Olvidaste en una décima de segundo todo lo que habías construido en torno a la figura de Felicia y muy a pesar de Oskar. Nos dimos cuenta de que tienes algún tipo de carencia empática, muy fuerte, muy bien trazada y peligrosamente psicopática. Le diste dos semanas para abandonar la casa y llevarse sus cosas. Durante esos días estuviste en el piso de Jackie, y yo estuve en el extranjero. Así que cuando volví los nepalíes me contaron a duras penas cómo Felicia estuvo cuatro días llorando como una plañidera y cómo Oskar estuvo ese mismo tiempo, en su universo paralelo, disfrutando con su consola en lo que supusieron algunos de los días más felices de su aparentemente plácida niñez.

Tras la vuelta de mi viaje sólo había un par de cosas que habían cambiado. Una era la mujer que se sentaba a tu lado, Jackie, y la segunda es que ahora eras tú el que pasabas la aspiradora y tendías la ropa y ella la que preparaba la cena. Con Jackie llegó la calma. Es justo, al principio todos estuvimos poco receptivos, como un perrito apaleado al que le cuesta asumir que también hay buenas personas. El hecho de que su dicción fuese irreprochable viendo los antecedentes, fue sin lugar a dudas una buena soga a la que anudar este argumento. Ella fue capaz de domesticarte poco a poco, de hacer que no chillases mucho y de que tu humor se estableciese entre unos límites mucho más estrechos entre el reposo y la serenidad.

Luego nos comentaste que vestía una copa G de sostén. Este dato, referencia fonológica incluida, nos pareció una vulgaridad y una barbaridad y una desfachatez y una aberración. No sólo el hecho de que existan señoras con los senos a la altura de las rodillas, caprichosa genética, sino el detalle de contárnoslo tan gallardamente.
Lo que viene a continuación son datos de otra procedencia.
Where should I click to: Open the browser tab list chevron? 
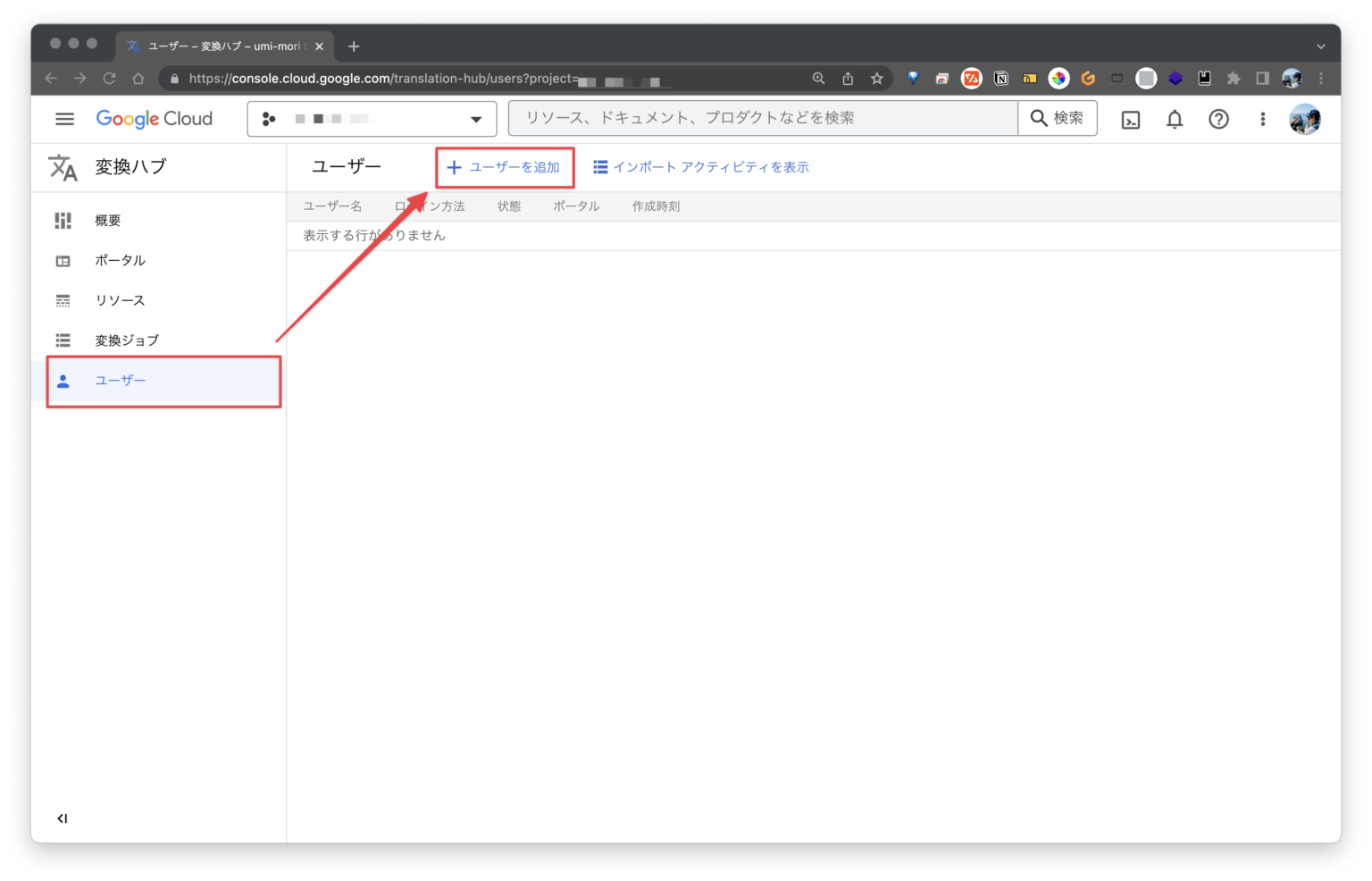[1320, 46]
Fantástico. Poco a poco volvíamos todos a una normalidad relativa. Volvíamos a nuestro ‘nada que hacer, nada de qué hablar’, monotonía de sábanas blancas y canales de cocina.

Ya acabo, en serio, pero déjame hacerlo, por favor te lo pido.

Tú confirmas mi teoría sobre las personas adictas a los problemas. Cuando la situación en nuestro anárquico hábitat estaba más plácida y mágicamente encauzada tuviste que darte cuenta. Y al día siguiente de la juerga, francachela bulliciosa, a la que nos convidamos en honor a St. Patrick, Jackie ya no estaba. Asertivo, argumentaste ‘no soy un monje’. De manera que no tener sexo en todo este tiempo con ella había sido horrible.

Pero en realidad tú eres horrible. Quiero que me entiendas. Lo que hagas con tu vida me es indiferente. Nos es indiferente. Incluso lo que hagas con la vida de los que están a tu alrededor nos produce somnolencia. Pero en esta casa necesitamos paz. Aquí ya hay demasiados locos, demasiadas conversaciones sobre nada en particular, demasiado polvo de estrellas, demasiado delirio, demasiados demasiado y demasiados nosotros.

Ayer volvió Felicia a casa. Esta tarde vendrá Oskar. Al menos esta vez compórtate.